I don’t know what tile you have chosen for the walls there, but there are several different kinds of thin set. Some are designed for regular tile, the old school 4 x 4”. But if you are working with large format tile, they have thin set design for large format tile. They also have white thin set if you’re working with a whitish tile or marble. I believe they also have some others. Choose the thin set based on the tile you’re setting.
I have attached two photos here of a similar bathroom renovation I did in 2020. In this case, I removed the tub and replaced it with a shower base. Shown is the back wall all mudded up, and then later when it’s been tiled, but before grouting.
Thanks. I tried to get peanutbutter consistency but first try was a bit too thick/dry and almost crumbly. I mixed it as thoroughly as I could with mixing attachment. I think it got a little too thin when I added a tad more water so that may have been part of the issue. For awhile it was peanutbutter consistency but then got harder.
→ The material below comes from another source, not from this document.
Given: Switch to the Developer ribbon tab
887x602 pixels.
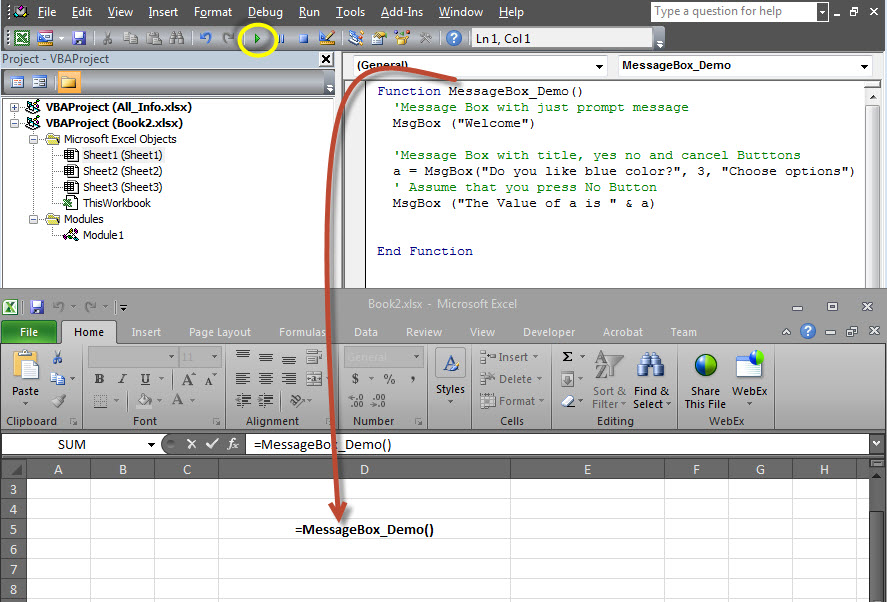Looking at the screenshot, I should 549,332.
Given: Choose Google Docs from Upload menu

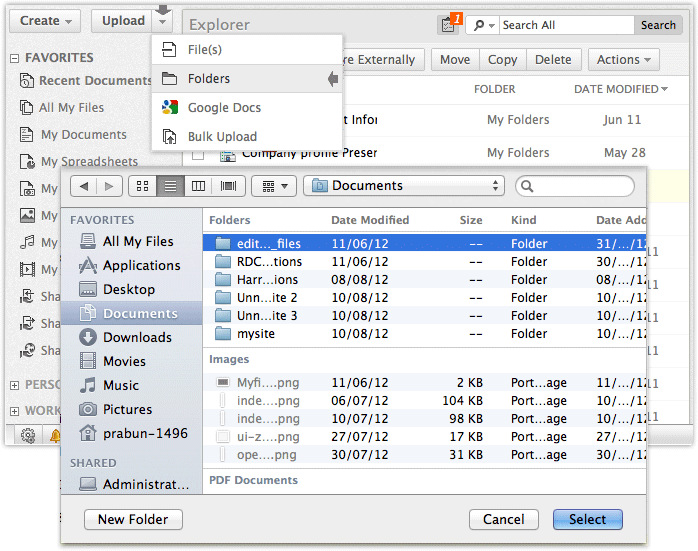Looking at the screenshot, I should point(223,107).
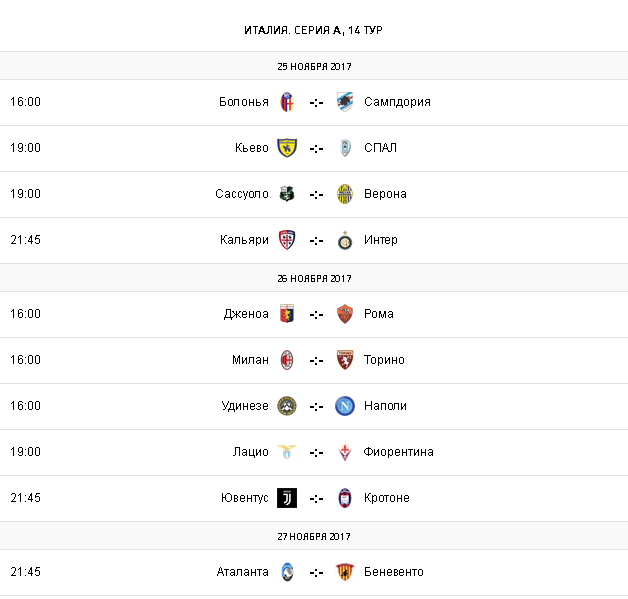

I know concrete heats up when it cures so perhaps the water being lukewarm from sitting in the room helped it cure faster. I'll refrigerate some water for next time though. I'll also try to be quicker about getting stuff on the wall.
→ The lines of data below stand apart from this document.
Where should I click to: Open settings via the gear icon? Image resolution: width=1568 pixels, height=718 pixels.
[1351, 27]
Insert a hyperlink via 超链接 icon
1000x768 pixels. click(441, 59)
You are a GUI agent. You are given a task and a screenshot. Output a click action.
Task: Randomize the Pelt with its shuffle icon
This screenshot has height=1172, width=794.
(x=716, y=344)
No tile. I'm putting a glue-up surround on. I just wanted to seal up all the corners & seams and screw holes and cracks & whatever for stabilizing. Didn't have the right adhesive for the L-bead trim so needed to mud it to try to smooth it out. Also, despite my efforts to try to get the walls as square as I could, it's still not quite there and I want to make it square at least at the part where the corner grab bar shelf will go.

I've got other things to do today and am getting more tools to try to make this easier for next time. Hoping to be able to work on it some today if I have time.
 
I have put glue up surrounds on waterproof drywall and didn’t make the extra effort to put up cement board or even tape the drywall. If considered the surround to be waterproof by itself

Can you dry fit the surround?

I have not had issues like yours with thin set. Maybe the cement board was drawing moisture out while you were working. Had a similar experience with sanded grout and worked excessively to push grout that was probably a little too dry into the tile joints. No fun
 
I dry fit the surround before. I want to finish mudding over the trim and tape and then see if I need to build up any to get the left panel of the surround square so the grab bar will fit.
I have photos of the surround dry fit in on a previous page of this thread.

I was going to do more "mudding" today but I was dropping everything, tripping, & its too hot. I know when I have an off coordination day it would not be good to try to mess with stuff. Maybe later tonight or tomorrow morning before it warms up. I also hurt my back lifting cases of water. I'm chilling some water in the fridge to use for the next batch of mortar. I'm hoping that will give more working time.

The cementboard sucking out moisture certainly is a possibility.
 
Probably the messiest cement board mortar job in the world, but its done. Not perfect-- not even close-- but all of the tape is covered. Seams are covered, etc. Hope it is solid once it dries.